▸ **Assignment**: Each line of the records containing "screenshot" is to be copied out and returned.

▸ **Task input**:
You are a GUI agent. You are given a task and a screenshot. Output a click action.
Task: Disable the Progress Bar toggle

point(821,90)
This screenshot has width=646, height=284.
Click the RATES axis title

---

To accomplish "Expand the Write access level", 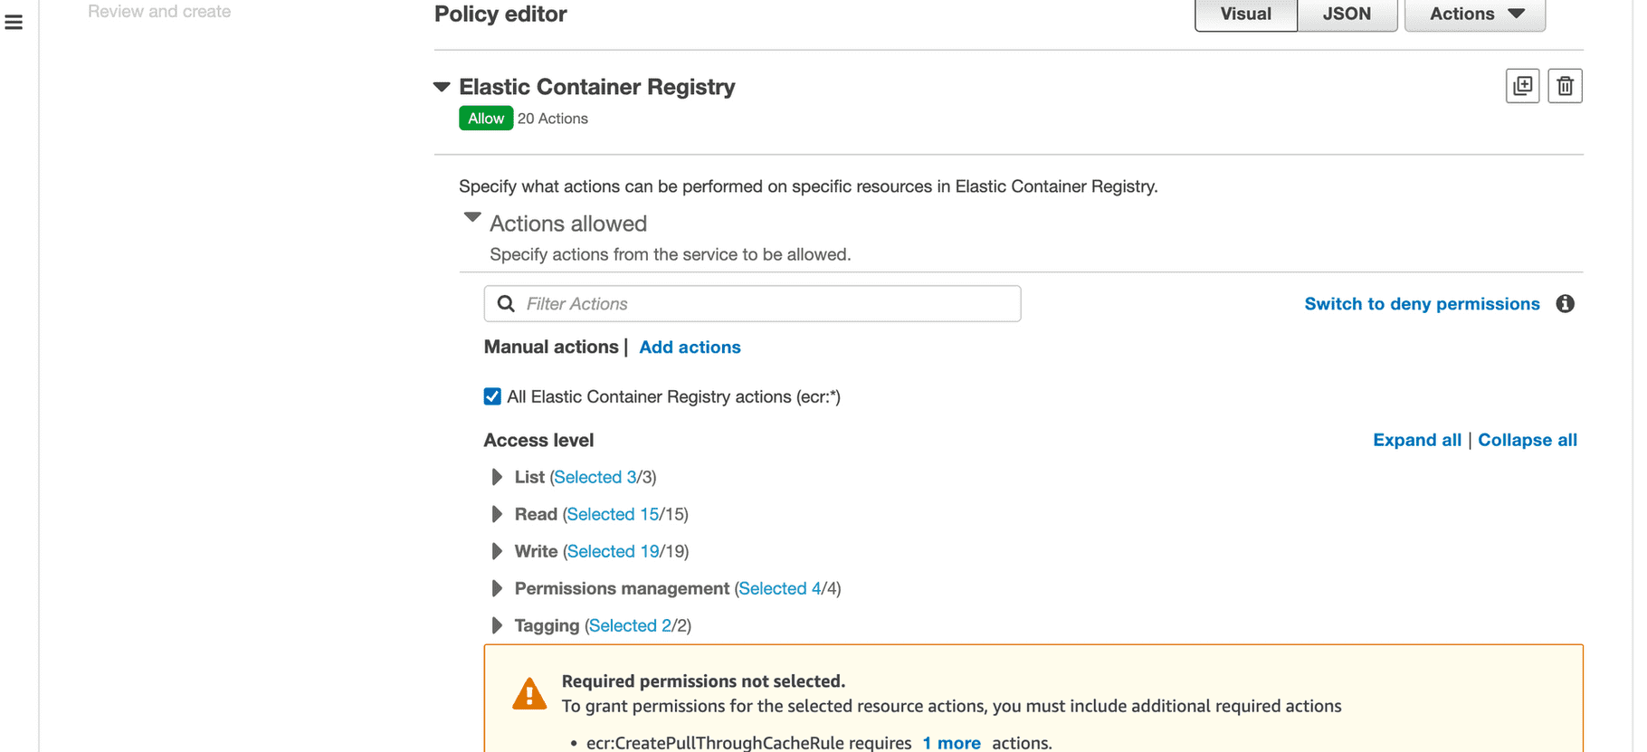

▸ **Exercise result**:
You are a GUI agent. You are given a task and a screenshot. Output a click action.
This screenshot has width=646, height=284.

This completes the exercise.